__Text excerpt__
════════════════════

State of the Nation: What is the destination?
Delivering his State of the Nation address on Thursday, the president painted a picture of a country and government that was getting down to work.
He acknowledged weaknesses in the body politic and the body economic, but sought to reassure the nation that there is a plan: the national development plan, which took centre stage in his address.
The speech took place on an odd day – a Valentine’s Day on which national hero Oscar Pistorius killed his girlfriend. The year had started well enough, with the ANC firmly dropping nationalisation and seemingly intent on wooing business. But it did not take too long for the mood to degenerate into uncertainty, anxiety, even gloom in some instances, as labour unrest began again and investors panicked.
Farmers, who had just had a minimum wage imposed on them, were trying to extricate themselves by laying off workers and threatening to stop farming. Workers who had slaved away for years for a pittance celebrated this small victory, but many others are facing the prospect of being shoved on to the streets. In the platinum belt, 14000 workers face retrenchment. In a country where one worker feeds and clothes at least four people, this is calamitous.
Its being the beginning of the year, hundreds of children are starting off on a new educational journey for the next 13 years – and already there are rumblings that not all textbooks have been delivered. We are loathe to reopen the matter of last year’s textbook disaster, so let us hope it does not happen again.
The good news is that thousands of lives have been saved thanks to government providing antiretroviral treatment. Yet daily we hear stories of patients dying for lack of treatment or correct treatment because of staff and drug shortages. The health minister has brought a commendable new energy to the position, but our public health facilities are in a bad way.
The real state of the nation, Mr President, is that we know where we’re coming from but we don’t know where we’re going. South Africa is drifting, hoping that the great words of the State of the Nation address will be followed by firm action, by leadership that cares – and that takes the nation along with it as it tackles what the ANC calls the triple challenge of unemployment, poverty and inequality.

════════════════════

[Stored data entries]
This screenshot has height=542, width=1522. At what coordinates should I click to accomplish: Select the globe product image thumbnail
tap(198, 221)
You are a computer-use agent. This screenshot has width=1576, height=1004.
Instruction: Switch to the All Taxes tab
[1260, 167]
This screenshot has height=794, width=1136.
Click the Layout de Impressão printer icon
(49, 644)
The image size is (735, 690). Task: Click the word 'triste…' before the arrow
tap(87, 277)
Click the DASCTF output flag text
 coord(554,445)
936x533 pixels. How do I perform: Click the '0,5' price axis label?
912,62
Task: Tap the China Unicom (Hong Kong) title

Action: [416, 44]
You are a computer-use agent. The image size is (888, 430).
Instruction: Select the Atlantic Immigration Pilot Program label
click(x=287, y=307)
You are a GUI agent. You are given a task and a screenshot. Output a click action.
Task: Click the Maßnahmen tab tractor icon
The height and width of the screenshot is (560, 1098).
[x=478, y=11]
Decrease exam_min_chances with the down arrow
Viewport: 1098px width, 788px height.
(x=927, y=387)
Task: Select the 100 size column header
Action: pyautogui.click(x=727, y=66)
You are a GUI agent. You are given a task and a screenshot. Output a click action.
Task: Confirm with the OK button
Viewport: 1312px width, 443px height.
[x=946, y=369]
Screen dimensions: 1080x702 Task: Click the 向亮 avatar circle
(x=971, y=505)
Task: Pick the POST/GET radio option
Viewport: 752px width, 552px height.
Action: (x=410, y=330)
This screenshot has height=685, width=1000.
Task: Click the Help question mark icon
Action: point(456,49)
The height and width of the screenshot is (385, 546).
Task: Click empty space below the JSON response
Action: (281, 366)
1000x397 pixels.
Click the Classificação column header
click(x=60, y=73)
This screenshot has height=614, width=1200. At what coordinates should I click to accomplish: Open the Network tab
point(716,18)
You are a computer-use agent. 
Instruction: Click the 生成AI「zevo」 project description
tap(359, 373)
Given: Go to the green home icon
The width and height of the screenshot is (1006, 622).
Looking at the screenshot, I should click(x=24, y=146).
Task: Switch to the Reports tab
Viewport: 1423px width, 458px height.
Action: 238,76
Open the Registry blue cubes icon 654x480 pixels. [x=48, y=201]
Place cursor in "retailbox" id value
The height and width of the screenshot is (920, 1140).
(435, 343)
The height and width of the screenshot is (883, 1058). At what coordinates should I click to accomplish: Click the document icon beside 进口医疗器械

════════════════════

__About this task__
Translate this sentence from the State of the Nation editorial into Spanish: "In the platinum belt, 14000 workers face retrenchment."

__Result below__
En el cinturón del platino, 14000 trabajadores se enfrentan al despido.